To index items, we will push changes (inserts, updates, and deletions) into a Kafka topic, which will then be consumed by multiple processors. Redis queues would work too. This is a pull-type architecture, and it is quite robust in production. You could call each system directly from the Items API, but this can easily lead to partially indexed items.

Three processors consume this topic:

Note that none of these systems will generally contain the full item data, which is usually unnecessary (and costly)

Item indexing

Querying

This is where things get interesting

Querying

Our Search API works in four major processes:

NOTE: I mapped the different components for the sake of clarity. If you are operating in a small team or startup, I would not recommend creating tons of microservices. Keeping things simple early on allows you to iterate quickly.

Tracking

We need to track how users interact with our results so that we can create a learn-to-rank feedback loop. Examples of tracked interactions include viewing results, clicking them, liking them, etc. At a minimum, result clicks should be tracked.
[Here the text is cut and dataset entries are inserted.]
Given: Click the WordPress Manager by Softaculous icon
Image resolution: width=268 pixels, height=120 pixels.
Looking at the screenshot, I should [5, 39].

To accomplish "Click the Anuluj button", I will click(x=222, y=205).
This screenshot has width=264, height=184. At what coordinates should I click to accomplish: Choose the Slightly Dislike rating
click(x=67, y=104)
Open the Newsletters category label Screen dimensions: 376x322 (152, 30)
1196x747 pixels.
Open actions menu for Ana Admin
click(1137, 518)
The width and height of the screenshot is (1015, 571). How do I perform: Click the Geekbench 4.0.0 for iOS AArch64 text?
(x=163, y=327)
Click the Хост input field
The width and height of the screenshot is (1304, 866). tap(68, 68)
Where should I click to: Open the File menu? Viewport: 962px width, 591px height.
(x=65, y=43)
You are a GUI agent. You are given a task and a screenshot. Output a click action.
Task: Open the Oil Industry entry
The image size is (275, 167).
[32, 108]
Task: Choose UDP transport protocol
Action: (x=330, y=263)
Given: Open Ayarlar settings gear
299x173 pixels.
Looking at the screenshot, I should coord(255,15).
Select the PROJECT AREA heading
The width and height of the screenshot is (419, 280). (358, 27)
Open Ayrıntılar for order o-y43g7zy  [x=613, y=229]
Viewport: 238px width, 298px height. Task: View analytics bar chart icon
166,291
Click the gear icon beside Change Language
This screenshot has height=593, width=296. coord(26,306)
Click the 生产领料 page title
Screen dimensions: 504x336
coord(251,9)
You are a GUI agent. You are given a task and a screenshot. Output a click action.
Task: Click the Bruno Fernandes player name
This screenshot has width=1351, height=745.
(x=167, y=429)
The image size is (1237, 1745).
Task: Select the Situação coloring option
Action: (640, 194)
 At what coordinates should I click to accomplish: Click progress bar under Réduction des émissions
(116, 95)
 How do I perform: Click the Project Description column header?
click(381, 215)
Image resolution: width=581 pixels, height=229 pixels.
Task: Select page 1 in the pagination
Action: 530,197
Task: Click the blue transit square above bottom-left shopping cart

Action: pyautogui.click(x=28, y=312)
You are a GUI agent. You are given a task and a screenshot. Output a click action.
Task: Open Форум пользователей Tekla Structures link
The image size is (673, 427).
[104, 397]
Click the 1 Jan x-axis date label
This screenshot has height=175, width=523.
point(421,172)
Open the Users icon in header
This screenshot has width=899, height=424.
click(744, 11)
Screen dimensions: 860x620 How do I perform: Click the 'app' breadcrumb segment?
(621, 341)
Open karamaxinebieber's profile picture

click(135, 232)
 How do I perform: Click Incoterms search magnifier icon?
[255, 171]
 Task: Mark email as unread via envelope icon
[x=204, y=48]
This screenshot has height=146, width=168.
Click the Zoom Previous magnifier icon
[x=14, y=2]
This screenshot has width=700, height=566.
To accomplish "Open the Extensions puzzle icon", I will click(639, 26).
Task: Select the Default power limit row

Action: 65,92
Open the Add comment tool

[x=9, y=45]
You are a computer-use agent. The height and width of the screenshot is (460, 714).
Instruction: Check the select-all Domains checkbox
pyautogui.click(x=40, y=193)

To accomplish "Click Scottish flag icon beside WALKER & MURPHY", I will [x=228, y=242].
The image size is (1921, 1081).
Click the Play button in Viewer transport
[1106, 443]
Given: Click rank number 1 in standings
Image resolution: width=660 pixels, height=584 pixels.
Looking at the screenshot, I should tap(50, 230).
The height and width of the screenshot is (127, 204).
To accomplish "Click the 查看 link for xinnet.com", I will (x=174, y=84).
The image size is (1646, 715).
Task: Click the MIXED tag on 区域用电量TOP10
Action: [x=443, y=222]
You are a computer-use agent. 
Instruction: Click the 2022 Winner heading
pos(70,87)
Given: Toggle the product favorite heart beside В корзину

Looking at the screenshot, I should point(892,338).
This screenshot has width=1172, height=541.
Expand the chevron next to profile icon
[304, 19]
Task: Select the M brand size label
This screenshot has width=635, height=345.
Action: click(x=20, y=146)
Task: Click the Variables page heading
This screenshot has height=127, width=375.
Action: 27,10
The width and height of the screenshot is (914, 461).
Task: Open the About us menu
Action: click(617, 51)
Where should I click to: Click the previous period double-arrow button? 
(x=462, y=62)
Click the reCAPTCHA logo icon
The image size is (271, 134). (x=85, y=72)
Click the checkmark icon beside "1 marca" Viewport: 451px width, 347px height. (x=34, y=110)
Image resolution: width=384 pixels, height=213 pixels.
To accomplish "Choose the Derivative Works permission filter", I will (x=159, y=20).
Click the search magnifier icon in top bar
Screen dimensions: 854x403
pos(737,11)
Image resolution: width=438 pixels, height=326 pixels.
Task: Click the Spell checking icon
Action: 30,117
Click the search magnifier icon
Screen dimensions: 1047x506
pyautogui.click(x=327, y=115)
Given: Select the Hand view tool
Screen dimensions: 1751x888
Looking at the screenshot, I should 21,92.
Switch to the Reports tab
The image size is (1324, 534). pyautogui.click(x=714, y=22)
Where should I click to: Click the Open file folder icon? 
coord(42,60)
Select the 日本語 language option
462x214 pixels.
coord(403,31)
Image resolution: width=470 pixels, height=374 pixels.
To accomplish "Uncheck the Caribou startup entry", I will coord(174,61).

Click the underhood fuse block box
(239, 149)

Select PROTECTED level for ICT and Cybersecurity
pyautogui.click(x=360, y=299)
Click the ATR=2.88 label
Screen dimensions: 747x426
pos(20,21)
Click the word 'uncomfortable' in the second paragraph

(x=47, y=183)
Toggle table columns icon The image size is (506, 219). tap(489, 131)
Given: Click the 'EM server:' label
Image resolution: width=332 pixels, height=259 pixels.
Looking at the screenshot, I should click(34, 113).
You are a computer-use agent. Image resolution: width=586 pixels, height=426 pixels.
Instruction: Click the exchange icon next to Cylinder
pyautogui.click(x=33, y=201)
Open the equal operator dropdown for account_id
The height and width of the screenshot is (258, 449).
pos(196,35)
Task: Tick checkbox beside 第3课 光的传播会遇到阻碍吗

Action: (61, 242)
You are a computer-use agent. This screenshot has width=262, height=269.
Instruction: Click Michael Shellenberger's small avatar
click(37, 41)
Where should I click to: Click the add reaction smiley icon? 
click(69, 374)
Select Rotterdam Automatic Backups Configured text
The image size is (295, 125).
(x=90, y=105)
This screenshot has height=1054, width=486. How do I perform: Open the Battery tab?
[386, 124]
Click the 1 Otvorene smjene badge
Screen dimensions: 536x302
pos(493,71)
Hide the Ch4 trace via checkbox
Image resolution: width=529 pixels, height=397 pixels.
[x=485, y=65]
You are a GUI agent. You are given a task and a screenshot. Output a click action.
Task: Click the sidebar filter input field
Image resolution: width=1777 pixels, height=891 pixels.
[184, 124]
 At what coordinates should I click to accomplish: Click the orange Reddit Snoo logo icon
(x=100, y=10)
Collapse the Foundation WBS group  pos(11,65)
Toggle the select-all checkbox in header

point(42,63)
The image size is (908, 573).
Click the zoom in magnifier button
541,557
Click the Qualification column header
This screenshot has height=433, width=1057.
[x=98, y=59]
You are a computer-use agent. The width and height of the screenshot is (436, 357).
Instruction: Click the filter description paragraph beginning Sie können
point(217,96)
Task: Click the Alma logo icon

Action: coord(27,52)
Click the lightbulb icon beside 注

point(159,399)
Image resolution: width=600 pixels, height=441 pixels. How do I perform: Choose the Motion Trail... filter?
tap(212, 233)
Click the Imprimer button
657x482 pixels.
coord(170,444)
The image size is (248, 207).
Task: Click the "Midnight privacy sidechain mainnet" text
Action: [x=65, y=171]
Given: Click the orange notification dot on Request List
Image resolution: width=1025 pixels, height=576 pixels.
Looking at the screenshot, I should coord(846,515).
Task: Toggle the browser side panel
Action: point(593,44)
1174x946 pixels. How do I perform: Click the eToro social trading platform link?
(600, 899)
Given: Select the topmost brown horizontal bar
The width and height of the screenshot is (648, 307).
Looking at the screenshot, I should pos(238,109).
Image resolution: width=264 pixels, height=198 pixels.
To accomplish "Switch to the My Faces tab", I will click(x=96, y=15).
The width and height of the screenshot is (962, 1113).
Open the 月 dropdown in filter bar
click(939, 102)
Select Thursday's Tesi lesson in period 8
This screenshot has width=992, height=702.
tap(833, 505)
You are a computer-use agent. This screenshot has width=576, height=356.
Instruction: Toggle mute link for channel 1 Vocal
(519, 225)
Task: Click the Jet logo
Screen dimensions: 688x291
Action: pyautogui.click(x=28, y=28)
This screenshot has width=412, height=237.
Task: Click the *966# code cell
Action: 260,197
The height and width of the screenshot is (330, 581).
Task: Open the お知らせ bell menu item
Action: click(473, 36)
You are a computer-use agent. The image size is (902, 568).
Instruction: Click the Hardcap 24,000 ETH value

This is accomplished by sending these events to a lightweight tracking API, which quickly pushes them to a Kafka topic (a Redis queue or similar would work as well). Since not all data is available in the front end, we may want to first enrich events with internal metadata. Finally, this enriched event is shipped to Metarank (directly reading from Kafka or through its HTTP API) and to a data lake for future analysis

Interaction tracking

I am also keeping this at a high level since building such data pipelines by hand nowadays is usually not recommended, especially for small teams. There are plenty of great tools available (e.g., Segment, Rudderstack, Fivetran, dbt, Snowplow, etc.) that can help you build a strong data pipeline or plug Metarank into an existing one. For example, here is a chart showing Metarank’s native integration with Snowplow:

Native Metarank and Snowplow integration. Source: metarank.ai

NOTE: Building a full learn-to-rank system adds significant complexity. I suggest only implementing this if you are committed to a comprehensive ranking approach. For many use cases, the simpler hybrid search system may be sufficient, especially early on.

What’s Next

Creating great search experiences has never been easier. Semantic hybrid search is a solid first step towards providing search results beyond simple keyword matching. Customers are slowly but surely becoming used to this increased level of relevancy, which raises the bar for everyone.

Luckily for small teams, the tooling ecosystem is developing rapidly. Many search tools are striving for convergence. For example, Elasticsearch has an early vector search capability, and Qdrant added more filtering functions (like match and geo-radius). Metarank ships with a semantic similarity recommendation model. There may soon be an all-in-one system with good baseline performance across the board.

You can also skip much of this work and use Algolia NeuralSearch if you have a small catalog, a moderate traffic (e.g., B2B SaaS dashboard), or want to quickly ship a proof of concept  to test user response. It’s a power, fully hosted solution from a company focused on search.

Source: Algolia

There are many options to get started, and few excuses left to provide your users a meh search experience!